Conveying the Canoe across the Forest on an Improvised Railway and Rollers.


A terrific rapid with a sheer drop of 3 ft. was situated here. A double whirlpool of great magnitude was formed at the bottom of the rapid, the water revolving with such force that the concavity was gradually depressed for some 3 ft. and had a great hole in each centre. We shot that rapid. As Alcides on that occasion followed my instructions, the canoe shot past between the two whirlpools, and although even then she nearly capsized, we were able to continue, my men shrieking with merriment at what they now believed to be their invulnerability. We dodged the unpleasant eddies while we floated with great speed in the strong current.

The river, which had contracted that day to 250 m., now expanded once more into a large basin 1,200 m. wide and 1,800 m. long, with most troublesome eddies as we went through it. The river described a great turn from N.N.E. to 180° b.m. or due south.

To add to the pleasures of our existence, we came in for a heavy rain-storm that day, with deafening thunder and blinding lightning. Notwithstanding the great discomfort it caused us, it pleased me very much because of the wonderful effects of light it produced on the river.

Where the stream, in a course which had wriggled like a snake, turned once more due north to 360° b.m., it divided itself into two small channels. High waves were produced where the water, pushed by the wind, was forced against the rapid. There was a good drop in the level of the river at that rapid, and it was a nasty place indeed for us to go through. We got tossed about, splashed all over, but we came out of it all the same, amid the wildly excited yells of my men. They were beginning to think that they were the greatest navigators that had ever lived, and they never let an opportunity pass of reminding each other of that fact.

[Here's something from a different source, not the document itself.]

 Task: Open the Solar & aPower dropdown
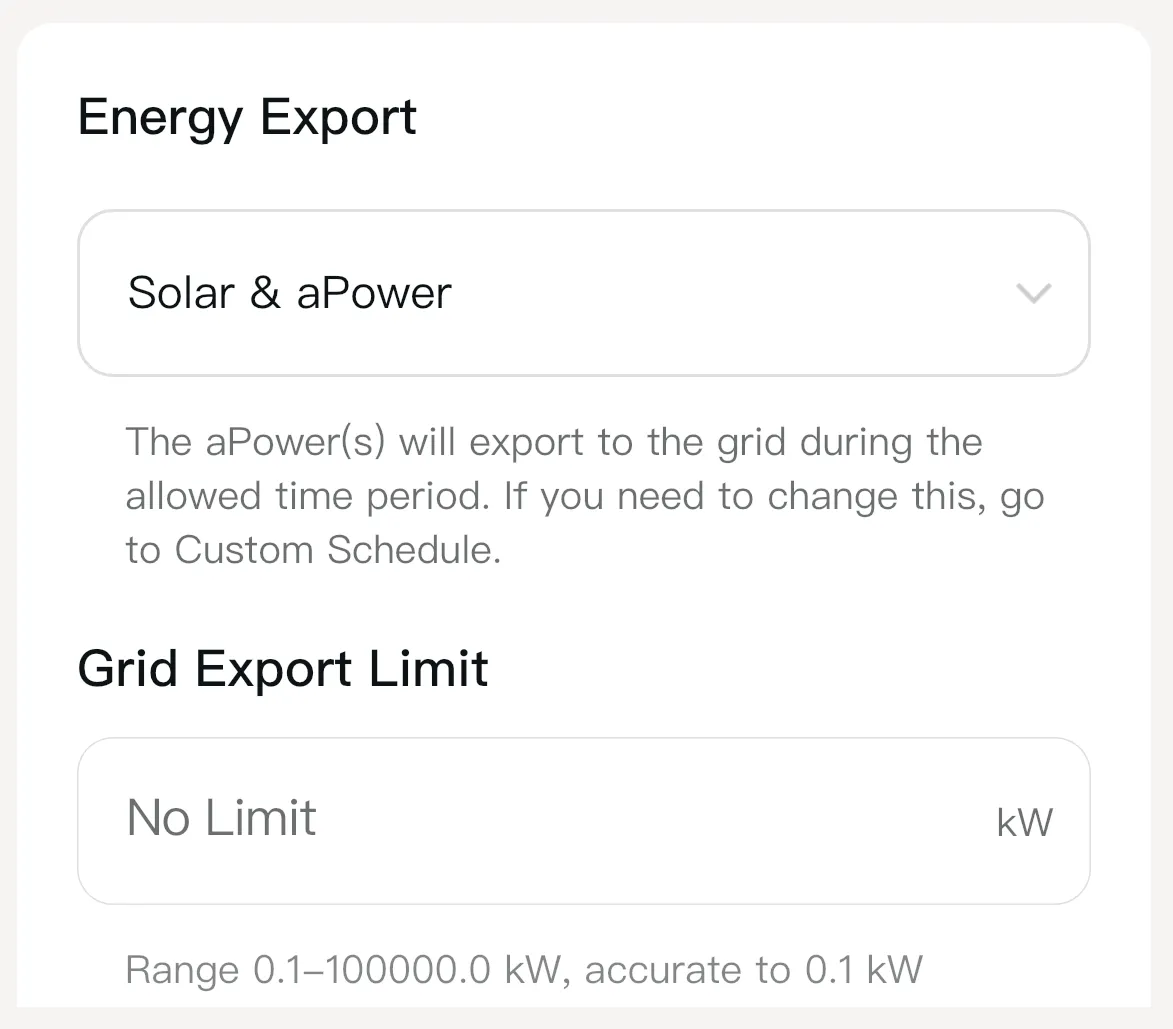[583, 293]
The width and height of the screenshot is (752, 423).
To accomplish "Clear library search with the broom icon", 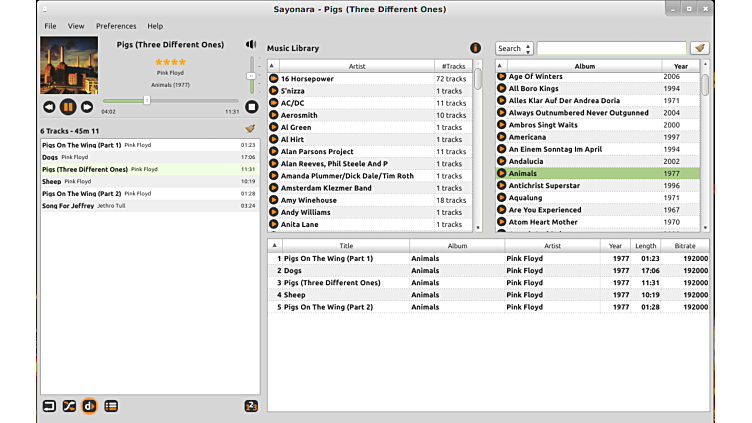I will click(700, 48).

I halted in the middle of the day to take the usual observations for latitude and longitude (lat. 8° 47′·5 S.; long. 58° 39′ W.), but I was interrupted in my work by another heavy rain-storm, which came and drenched us once more. After that dense clouds as black as ink covered the entire sky for the whole afternoon. We were now in the rainy season. Terrific gusts preceded these rain-storms, and were most troublesome to us.

After negotiating the bad rapids, the river went through a basin of boulders of broken foliated rock. There were three small channels. Then beyond, the entire river was forced through a rocky channel from 35 to 40 m. wide, the water rushing through with incredible force on a steep gradient until half-way down the channel, where it actually ran uphill for 50 m. or so, so great was the impetus it had received on its rapid descent to that point.

You can well imagine what a pleasant job it was for us to convey the canoe along with ropes over so delightful a spot. Owing to our insufficient food, our strength had greatly diminished. The ropes we had used on the many rapids were now half-rotted and tied up in innumerable knots. Moreover, the banks of sharp cutting rock were of great height, and our ropes were not long enough to be used separately, so that we decided to use only one long rope made up of all the ropes we possessed tied together. To make matters more difficult, the channel was not perfectly straight, but described two or three sharp corners, where the water was thrown with much vigour in one direction, then, being driven off immediately at a different angle, curled over itself, producing mountains of foaming water forty or fifty feet in height, and leaving great depressions near the inner corner.